Stored items
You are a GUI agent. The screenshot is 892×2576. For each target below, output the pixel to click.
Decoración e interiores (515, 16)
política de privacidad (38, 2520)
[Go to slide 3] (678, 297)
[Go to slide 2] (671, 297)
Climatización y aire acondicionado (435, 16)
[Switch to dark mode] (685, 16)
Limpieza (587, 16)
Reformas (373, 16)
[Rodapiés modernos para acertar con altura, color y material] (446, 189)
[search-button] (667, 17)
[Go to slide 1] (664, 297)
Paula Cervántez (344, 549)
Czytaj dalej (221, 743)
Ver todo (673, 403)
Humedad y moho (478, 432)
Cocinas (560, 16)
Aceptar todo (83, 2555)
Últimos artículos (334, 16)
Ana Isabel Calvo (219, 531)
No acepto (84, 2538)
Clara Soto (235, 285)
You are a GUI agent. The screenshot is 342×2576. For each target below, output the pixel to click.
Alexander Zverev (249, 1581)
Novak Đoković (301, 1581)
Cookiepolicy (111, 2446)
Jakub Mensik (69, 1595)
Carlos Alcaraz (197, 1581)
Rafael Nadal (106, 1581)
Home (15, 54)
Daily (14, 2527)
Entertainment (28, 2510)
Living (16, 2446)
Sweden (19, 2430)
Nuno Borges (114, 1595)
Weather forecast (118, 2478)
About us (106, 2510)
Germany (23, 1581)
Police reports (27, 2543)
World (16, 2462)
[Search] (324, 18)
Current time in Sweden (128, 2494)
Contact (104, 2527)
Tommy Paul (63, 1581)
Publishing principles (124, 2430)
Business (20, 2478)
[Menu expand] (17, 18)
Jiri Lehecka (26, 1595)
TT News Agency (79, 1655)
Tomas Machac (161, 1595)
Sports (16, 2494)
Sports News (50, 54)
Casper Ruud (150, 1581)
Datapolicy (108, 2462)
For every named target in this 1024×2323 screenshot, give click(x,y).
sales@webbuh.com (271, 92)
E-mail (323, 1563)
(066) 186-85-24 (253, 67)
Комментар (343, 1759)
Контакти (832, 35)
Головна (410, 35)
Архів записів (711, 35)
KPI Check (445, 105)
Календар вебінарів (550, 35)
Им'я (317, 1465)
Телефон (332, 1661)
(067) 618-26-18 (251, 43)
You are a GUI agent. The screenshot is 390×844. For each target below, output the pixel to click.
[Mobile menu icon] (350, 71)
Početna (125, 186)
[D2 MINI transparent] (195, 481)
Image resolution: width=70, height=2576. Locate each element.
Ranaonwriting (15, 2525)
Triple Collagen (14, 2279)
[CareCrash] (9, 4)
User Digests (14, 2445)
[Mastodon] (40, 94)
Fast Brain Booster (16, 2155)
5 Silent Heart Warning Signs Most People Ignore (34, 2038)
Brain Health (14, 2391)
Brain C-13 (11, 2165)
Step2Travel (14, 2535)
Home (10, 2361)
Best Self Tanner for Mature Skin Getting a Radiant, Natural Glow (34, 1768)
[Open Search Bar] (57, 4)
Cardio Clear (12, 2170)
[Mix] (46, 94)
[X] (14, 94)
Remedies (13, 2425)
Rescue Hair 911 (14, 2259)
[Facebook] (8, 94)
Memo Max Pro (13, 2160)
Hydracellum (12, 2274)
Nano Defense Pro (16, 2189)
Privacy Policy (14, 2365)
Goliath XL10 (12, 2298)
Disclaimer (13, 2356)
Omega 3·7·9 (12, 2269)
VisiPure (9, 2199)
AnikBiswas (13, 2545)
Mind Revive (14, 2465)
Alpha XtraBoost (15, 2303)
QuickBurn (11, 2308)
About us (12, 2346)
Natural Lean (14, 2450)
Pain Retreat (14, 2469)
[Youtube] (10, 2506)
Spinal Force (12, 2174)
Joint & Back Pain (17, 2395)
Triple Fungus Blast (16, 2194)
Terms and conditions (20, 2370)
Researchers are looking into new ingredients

WHAT IS BEING ASKED
Reproduce every line above, keeping each word exactly as it appears.

WRITTEN SOLUTION
You are a GUI agent. The screenshot is 892×2576. For each target below, output the pixel to click.
Decoración e interiores (515, 16)
política de privacidad (38, 2520)
[Go to slide 3] (678, 297)
[Go to slide 2] (671, 297)
Climatización y aire acondicionado (435, 16)
[Switch to dark mode] (685, 16)
Limpieza (587, 16)
Reformas (373, 16)
[Rodapiés modernos para acertar con altura, color y material] (446, 189)
[search-button] (667, 17)
[Go to slide 1] (664, 297)
Paula Cervántez (344, 549)
Czytaj dalej (221, 743)
Ver todo (673, 403)
Humedad y moho (478, 432)
Cocinas (560, 16)
Aceptar todo (83, 2555)
Últimos artículos (334, 16)
Ana Isabel Calvo (219, 531)
No acepto (84, 2538)
Clara Soto (235, 285)
You are a GUI agent. The screenshot is 342×2576. For each target below, output the pixel to click.
Alexander Zverev (249, 1581)
Novak Đoković (301, 1581)
Cookiepolicy (111, 2446)
Jakub Mensik (69, 1595)
Carlos Alcaraz (197, 1581)
Rafael Nadal (106, 1581)
Home (15, 54)
Daily (14, 2527)
Entertainment (28, 2510)
Living (16, 2446)
Sweden (19, 2430)
Nuno Borges (114, 1595)
Weather forecast (118, 2478)
About us (106, 2510)
Germany (23, 1581)
Police reports (27, 2543)
World (16, 2462)
[Search] (324, 18)
Current time in Sweden (128, 2494)
Contact (104, 2527)
Tommy Paul (63, 1581)
Publishing principles (124, 2430)
Business (20, 2478)
[Menu expand] (17, 18)
Jiri Lehecka (26, 1595)
TT News Agency (79, 1655)
Tomas Machac (161, 1595)
Sports (16, 2494)
Sports News (50, 54)
Casper Ruud (150, 1581)
Datapolicy (108, 2462)
For every named target in this 1024×2323 screenshot, give click(x,y).
sales@webbuh.com (271, 92)
E-mail (323, 1563)
(066) 186-85-24 (253, 67)
Комментар (343, 1759)
Контакти (832, 35)
Головна (410, 35)
Архів записів (711, 35)
KPI Check (445, 105)
Календар вебінарів (550, 35)
Им'я (317, 1465)
Телефон (332, 1661)
(067) 618-26-18 (251, 43)
You are a GUI agent. The screenshot is 390×844. For each target below, output the pixel to click.
[Mobile menu icon] (350, 71)
Početna (125, 186)
[D2 MINI transparent] (195, 481)
Image resolution: width=70, height=2576. Locate each element.
Ranaonwriting (15, 2525)
Triple Collagen (14, 2279)
[CareCrash] (9, 4)
User Digests (14, 2445)
[Mastodon] (40, 94)
Fast Brain Booster (16, 2155)
5 Silent Heart Warning Signs Most People Ignore (34, 2038)
Brain Health (14, 2391)
Brain C-13 (11, 2165)
Step2Travel (14, 2535)
Home (10, 2361)
Best Self Tanner for Mature Skin Getting a Radiant, Natural Glow (34, 1768)
[Open Search Bar] (57, 4)
Cardio Clear (12, 2170)
[Mix] (46, 94)
[X] (14, 94)
Remedies (13, 2425)
Rescue Hair 911 (14, 2259)
[Facebook] (8, 94)
Memo Max Pro (13, 2160)
Hydracellum (12, 2274)
Nano Defense Pro (16, 2189)
Privacy Policy (14, 2365)
Goliath XL10 (12, 2298)
Disclaimer (13, 2356)
Omega 3·7·9 (12, 2269)
VisiPure (9, 2199)
AnikBiswas (13, 2545)
Mind Revive (14, 2465)
Alpha XtraBoost (15, 2303)
QuickBurn (11, 2308)
About us (12, 2346)
Natural Lean (14, 2450)
Pain Retreat (14, 2469)
[Youtube] (10, 2506)
Spinal Force (12, 2174)
Joint & Back Pain (17, 2395)
Triple Fungus Blast (16, 2194)
Terms and conditions (20, 2370)
Researchers are looking into new ingredients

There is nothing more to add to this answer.